What is required
Return exactly the lines of the records below, starting at the line that contains "Expand the web folder" and ending at the line that contains "Select parcel 21119 on the map", with both of those lines kept.

Material to process

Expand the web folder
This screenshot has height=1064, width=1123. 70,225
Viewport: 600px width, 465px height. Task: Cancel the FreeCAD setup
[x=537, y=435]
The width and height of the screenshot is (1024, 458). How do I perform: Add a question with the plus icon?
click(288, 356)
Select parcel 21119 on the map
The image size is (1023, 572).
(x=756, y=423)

==

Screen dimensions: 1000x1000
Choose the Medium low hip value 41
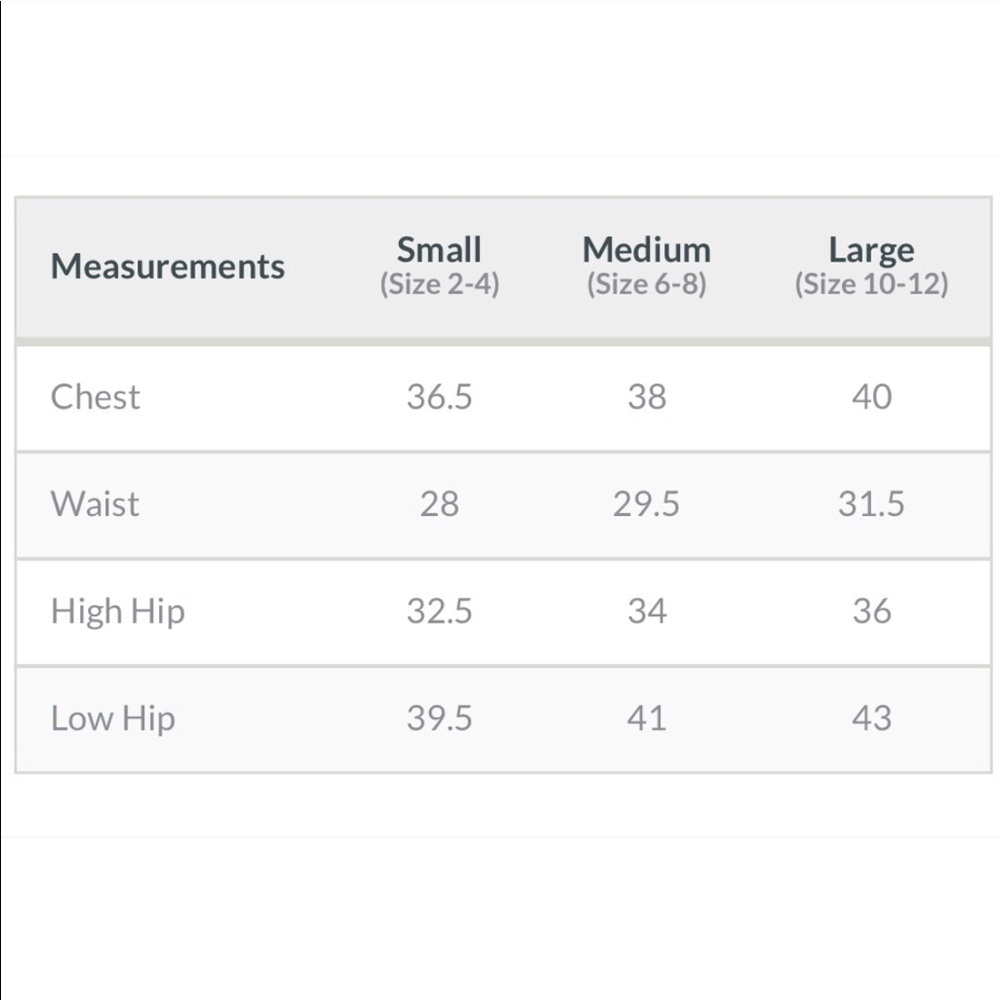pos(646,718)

Answer space
Expand the web folder
This screenshot has height=1064, width=1123. 70,225
Viewport: 600px width, 465px height. Task: Cancel the FreeCAD setup
[x=537, y=435]
The width and height of the screenshot is (1024, 458). How do I perform: Add a question with the plus icon?
click(288, 356)
Select parcel 21119 on the map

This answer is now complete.